In those with intractable seizures with ongoing epileptiform EEG activity:

  • All affected individuals have severe-to-profound developmental delays and are nonverbal and nonambulatory.
  • Ongoing ID is present in older individuals, ranging from severe to profound.

In those who have mild focal epilepsy or no epilepsy, long-term cognitive outcomes include:

  • Normal cognition in 2/11 (18%)
  • Borderline/mild ID in 7/11 (64%)
  • Moderate/severe ID in 2/11 (18%)

Neurologic. Most affected individuals have infantile hypotonia, although this may be absent or mild in those who have mild focal epilepsy or no epilepsy.

  • In individuals with DEE, neurologic examination typically reveals significant truncal or generalized hypotonia with prominent head lag in younger children.
  • In those with malformation of cortical development:
    • Hypotonia often progresses to spastic quadriplegia in later childhood in those who also have DEE;
    • In those without DEE, older individuals may have pyramidal signs, mild spasticity, or mild hemiparesis.

—————

__Task__:
Copy the passage on epilepsy and developmental outcomes word for word, from "In those who have mild focal epilepsy or no epilepsy, long-term" to "or mild hemiparesis.".

__Excerpted records__:
—————

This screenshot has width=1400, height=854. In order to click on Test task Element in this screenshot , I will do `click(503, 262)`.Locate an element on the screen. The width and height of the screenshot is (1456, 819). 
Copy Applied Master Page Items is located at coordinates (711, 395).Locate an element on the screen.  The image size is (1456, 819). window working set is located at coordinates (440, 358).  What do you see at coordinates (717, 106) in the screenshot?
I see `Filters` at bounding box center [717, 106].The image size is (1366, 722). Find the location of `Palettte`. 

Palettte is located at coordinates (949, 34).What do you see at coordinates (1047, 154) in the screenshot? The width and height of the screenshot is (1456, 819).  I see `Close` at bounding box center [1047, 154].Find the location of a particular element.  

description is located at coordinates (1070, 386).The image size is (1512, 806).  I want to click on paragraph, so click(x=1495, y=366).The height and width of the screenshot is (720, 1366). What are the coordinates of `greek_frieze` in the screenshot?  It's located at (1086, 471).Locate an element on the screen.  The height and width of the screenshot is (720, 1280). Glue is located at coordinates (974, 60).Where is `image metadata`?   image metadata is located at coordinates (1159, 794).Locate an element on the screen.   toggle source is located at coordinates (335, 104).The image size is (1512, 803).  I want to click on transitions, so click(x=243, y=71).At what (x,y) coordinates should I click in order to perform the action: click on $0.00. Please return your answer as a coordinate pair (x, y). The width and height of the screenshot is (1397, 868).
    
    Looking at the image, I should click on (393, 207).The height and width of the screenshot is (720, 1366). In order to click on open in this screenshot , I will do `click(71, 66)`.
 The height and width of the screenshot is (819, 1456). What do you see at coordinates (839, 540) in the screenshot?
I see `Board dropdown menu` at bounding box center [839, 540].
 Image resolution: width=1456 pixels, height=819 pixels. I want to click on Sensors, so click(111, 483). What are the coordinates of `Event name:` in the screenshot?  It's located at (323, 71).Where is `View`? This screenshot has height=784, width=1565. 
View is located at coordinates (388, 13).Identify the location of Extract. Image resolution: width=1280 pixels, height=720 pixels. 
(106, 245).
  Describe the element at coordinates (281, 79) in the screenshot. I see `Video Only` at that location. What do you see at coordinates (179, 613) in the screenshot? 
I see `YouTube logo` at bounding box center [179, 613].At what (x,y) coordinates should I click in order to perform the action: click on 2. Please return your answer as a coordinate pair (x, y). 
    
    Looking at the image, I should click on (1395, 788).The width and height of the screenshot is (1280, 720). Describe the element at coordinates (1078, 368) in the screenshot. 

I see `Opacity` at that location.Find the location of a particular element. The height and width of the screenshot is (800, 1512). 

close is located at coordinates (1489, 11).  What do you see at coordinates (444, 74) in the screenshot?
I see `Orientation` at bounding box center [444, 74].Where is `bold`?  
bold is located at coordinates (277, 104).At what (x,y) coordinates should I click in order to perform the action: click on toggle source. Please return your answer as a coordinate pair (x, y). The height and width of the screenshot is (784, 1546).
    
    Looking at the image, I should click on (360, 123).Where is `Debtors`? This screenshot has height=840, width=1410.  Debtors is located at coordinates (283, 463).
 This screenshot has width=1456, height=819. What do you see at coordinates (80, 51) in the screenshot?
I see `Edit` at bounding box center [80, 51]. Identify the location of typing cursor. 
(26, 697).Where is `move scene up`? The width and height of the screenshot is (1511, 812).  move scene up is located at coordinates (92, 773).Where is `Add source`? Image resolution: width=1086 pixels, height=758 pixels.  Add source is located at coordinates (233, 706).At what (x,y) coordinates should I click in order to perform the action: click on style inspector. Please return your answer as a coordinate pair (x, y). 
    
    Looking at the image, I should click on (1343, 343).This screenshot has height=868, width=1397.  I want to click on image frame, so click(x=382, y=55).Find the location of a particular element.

—————

__Solution__:
In those who have mild focal epilepsy or no epilepsy, long-term cognitive outcomes include:

  • Normal cognition in 2/11 (18%)
  • Borderline/mild ID in 7/11 (64%)
  • Moderate/severe ID in 2/11 (18%)

Neurologic. Most affected individuals have infantile hypotonia, although this may be absent or mild in those who have mild focal epilepsy or no epilepsy.

  • In individuals with DEE, neurologic examination typically reveals significant truncal or generalized hypotonia with prominent head lag in younger children.
  • In those with malformation of cortical development:
    • Hypotonia often progresses to spastic quadriplegia in later childhood in those who also have DEE;
    • In those without DEE, older individuals may have pyramidal signs, mild spasticity, or mild hemiparesis.